+++ 本文
『福猫屋 お佐和の猫わずらい』刊行記念書下ろしエッセイ①

文字数 2,381文字

イラスト/東 久世

ほっこりほんわか、やさしさいっぱい猫いっぱいの三國青葉さんの「福猫屋」シリーズ、第3弾『福猫屋 お佐和のねこわずらい』が刊行です!

刊行を記念して、猫好きの三國さんがまたまたとっておきの「猫エッセイ」をよせてくださいました!

「我が家のお猫様」/三國青葉


 今まで私が下僕としてお仕えしたお猫様方についてお話ししようと思います。


最初のお猫様はたった1日しかうちにいませんでした。40年以上前、デパートのペット売り場の里親募集コーナーでもらってきたキジトラの雌の子猫「みーこ」は体調が悪くなって動物病院に入院、5日ほどのちに亡くなりました。猫汎白血球減少症(猫伝染性腸炎)に感染していたものと思われます。みーこは東京八王子のお寺のペット霊園に葬られましたが、入院・治療や葬儀・法事などでお金がかかったことを申し訳なく思ったのでしょう。毎年お寺に供養料を振り込むと、私たち家族全員の夢に現れるのです。そしてそれは10年後、永代供養料を納めるまで続きました。律儀な子です。
++++++
+++ 提供資料
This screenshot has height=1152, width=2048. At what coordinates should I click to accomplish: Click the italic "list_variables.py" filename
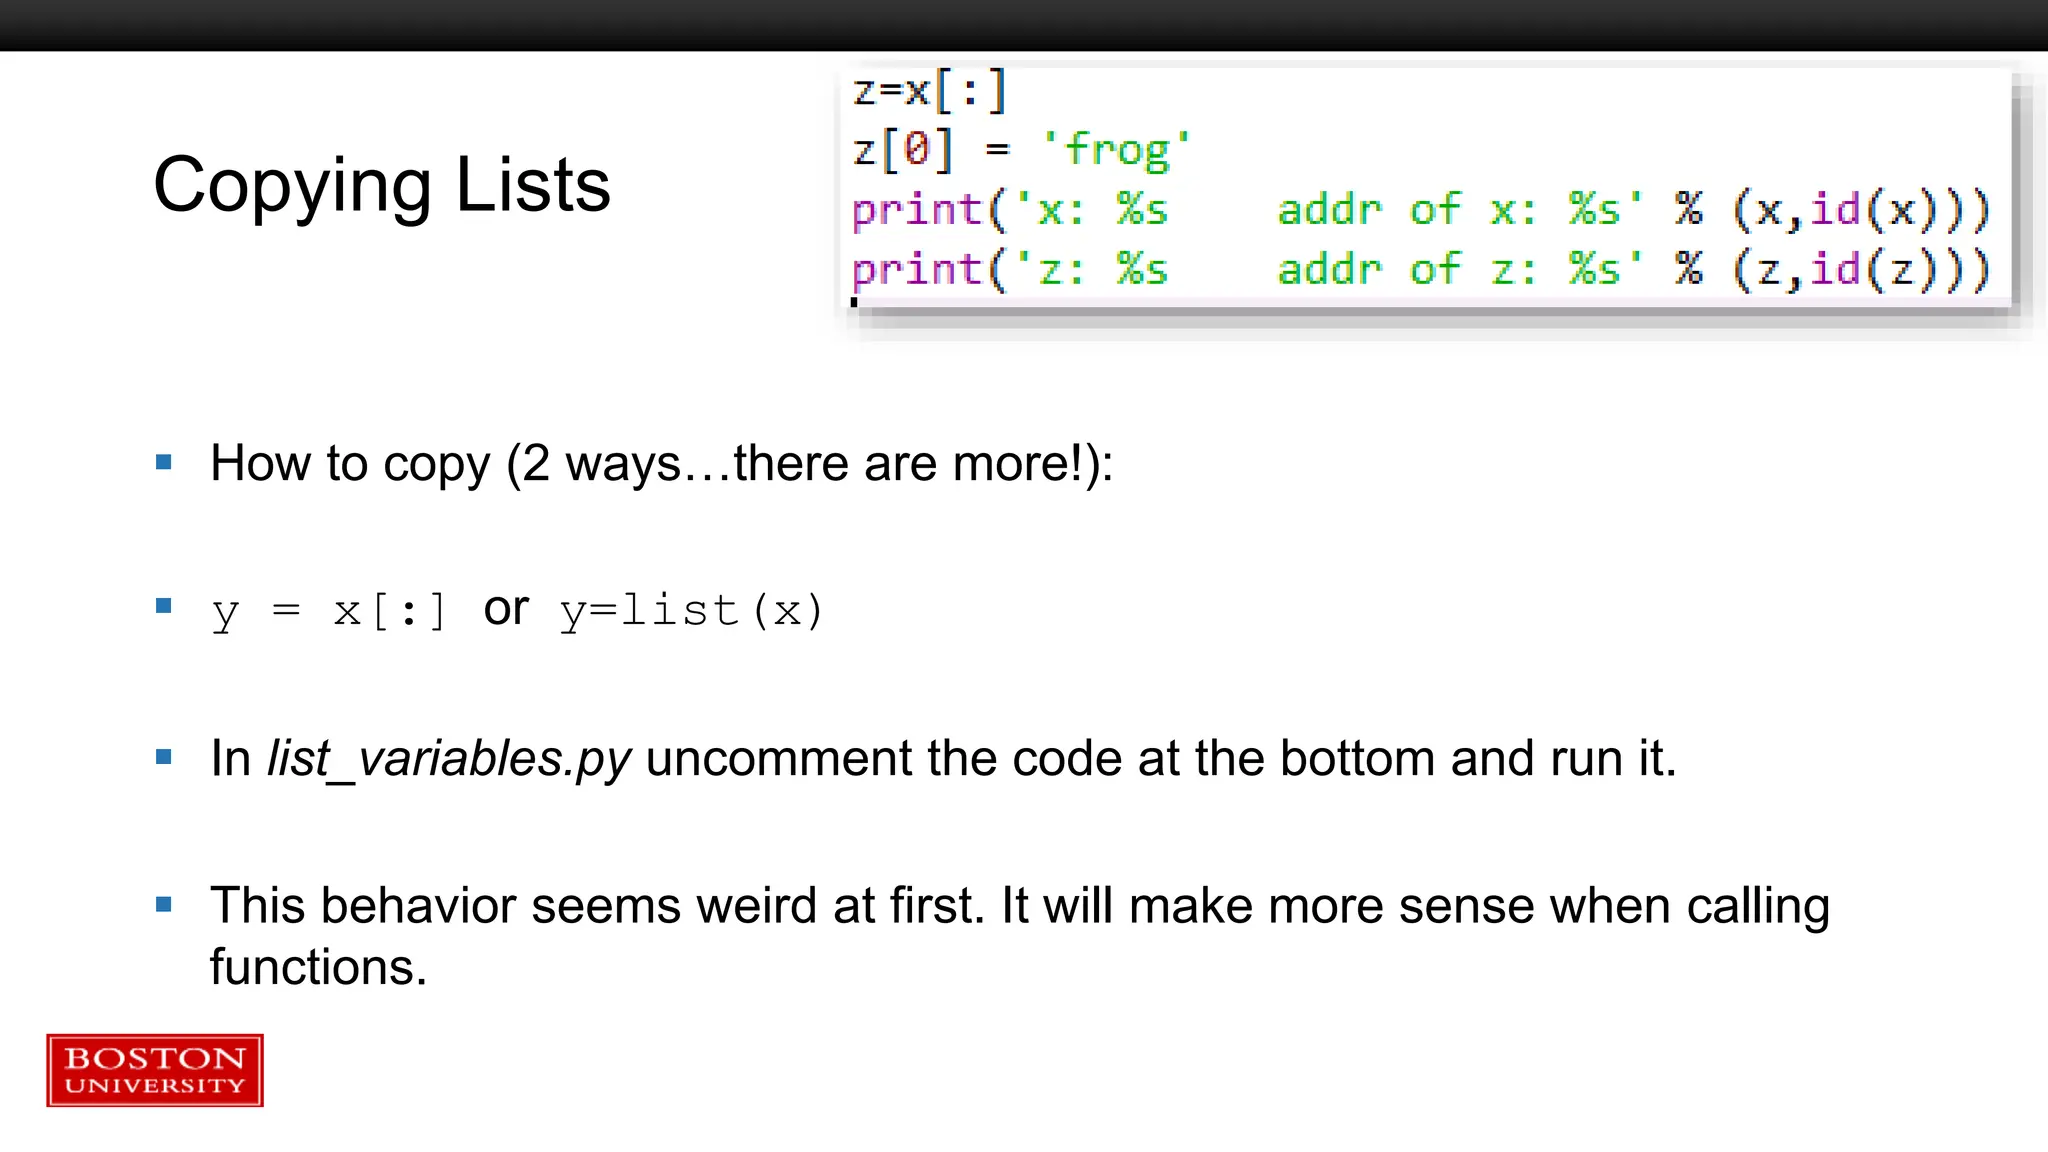tap(449, 758)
++++++
課題 1: 猫のエッセイで、みーこが毎年家族全員の夢に現れたのはなぜだと書き手は考えているか。簡潔に説明せよ。
課題 2: 猫のエッセイを、最後の文「律儀な子です。」の次から書き継げ。

解答欄 1: 入院・治療や葬儀・法事などでお金がかかったことを、みーこが申し訳なく思ったのだろうと書き手は考えている。そのため、毎年お寺に供養料を振り込むと夢に現れた。

解答欄 2:
2匹目のお猫様は、ペルシャのブラウンタビー、銅色の目をした雄の「ぴぴ(通称ぴー)」。30年前、ペットショップで購入。生後2カ月でした。初めてお猫様にお仕えしたもので下僕は粗相が多く、迷惑をかけました。なかでも最大の失敗は、ぴー様3カ月のみぎりの「毛玉と勘違いし、もうちょっとでちょんぎって去勢しちゃうところだった事件」でしょうか……。ちなみに去勢手術は、3カ月後にちゃんと病院で受けました。麻酔から醒めたぴーが傷口をなめようとして「俺の大切なものが無いっっっ!!!」と驚愕していたのが今でも忘れられません。ぴーは7キロ近い巨漢で、おっとりとしたおおらかな性格の頭の良い猫でしたが、背中に肉腫ができて、あっという間に4歳で亡くなってしまいました。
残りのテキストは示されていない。